Working Papers
The Impact of Heterogeneous Expectations on Wealth Distribution: The Role of Costly Information (Job Market Paper) [Download]
This paper investigates the mechanisms behind wealth inequality by extending the standard income fluctuation model to incorporate households’ decisions to acquire information about future economic states. Motivated by empirical evidence from the Survey of Consumer Expectations (SCE), which shows that wealthier households tend to possess better information, leading to more accurate expectations, we develop a model that closely replicates the observed wealth distribution, particularly among the top percentiles. Our model demonstrates that wealthier households, facing lower relative costs of acquiring information, make more informed financial decisions, leading to accelerated wealth accumulation and a concentration of wealth among the top percentiles. Additionally, a counterfactual analysis reveals that reducing the cost of acquiring information significantly shifts the wealth distribution, with full cost elimination promoting a more equitable distribution of wealth. These findings suggest that information acquisition plays a role in driving wealth inequality and that policy interventions aimed at reducing information access costs could help mitigate disparities in wealth distribution.
Solving Dynamic Programming Problems by Quantization (Joint with Ivana Komunjer)
This paper proposes a numerical solution method for Dynamic Programming problems that uses the technique of quantization. The basic idea is to use the best possible discrete approximations to the continuous variables appearing in the problem. The numerical properties of our method are illustrated in the context of a simple consumption-investment “cake eating” model for which a closed form solution is available.
Estimation of the Effect of Expectations on House Prices Using Multiple Proxies (Joint with Tae H. Chang)
In this paper, we investigate the effect of expectations on house prices, which have long-lasting impacts on households. Household decisions are strongly influenced by their expectations about the future, making these expectations crucial determinants of house prices. However, estimating the effect of expectations is challenging because they are not directly observable. To address this challenge, we generate indices for expectations using dynamic factor models, which offer several advantages. This approach mitigates the issue of selecting a specific proxy, as the indices are estimated using all available survey-based proxies. It also accounts for measurement errors present in the surveys when estimating the indices for expectations. Using data from the Survey of Consumer Expectations (SCE), we demonstrate that models incorporating these estimated indices outperform models that rely on direct survey-based measures in terms of in-sample fit.
Work in Progress
Identification of Heterogeneous Agent Models (Joint with Ivana Komunjer)

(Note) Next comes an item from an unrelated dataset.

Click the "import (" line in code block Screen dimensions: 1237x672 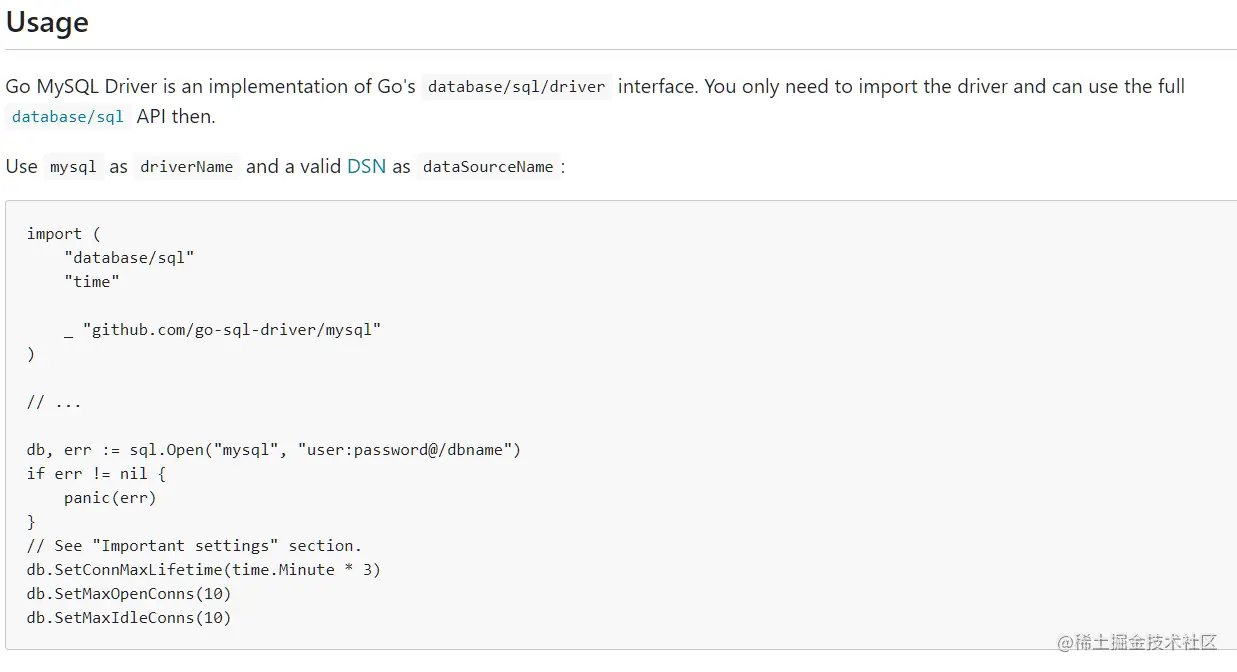pos(64,234)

This paper introduces a continuous-time methodology for identifying structural parameters in heterogeneous agent models. Traditional discrete-time models face limitations in analytical tractability, particularly for steady-state distributions of wealth and income. By leveraging the Kolmogorov forward equation, the Hamilton-Jacobi-Bellman (HJB) equation, and the Euler equation, our framework enhances parameter identification using aggregate data, such as income and wealth distributions, rather than requiring detailed individual consumption data. This approach is particularly suited for empirical macroeconomic applications where such granular data is often unavailable. We illustrate our methodology with \citet{huggett1993} workhorse model and demonstrate its broader applicability to other macroeconomic models, offering valuable insights for policy analysis and welfare evaluation in contexts with limited micro-level data.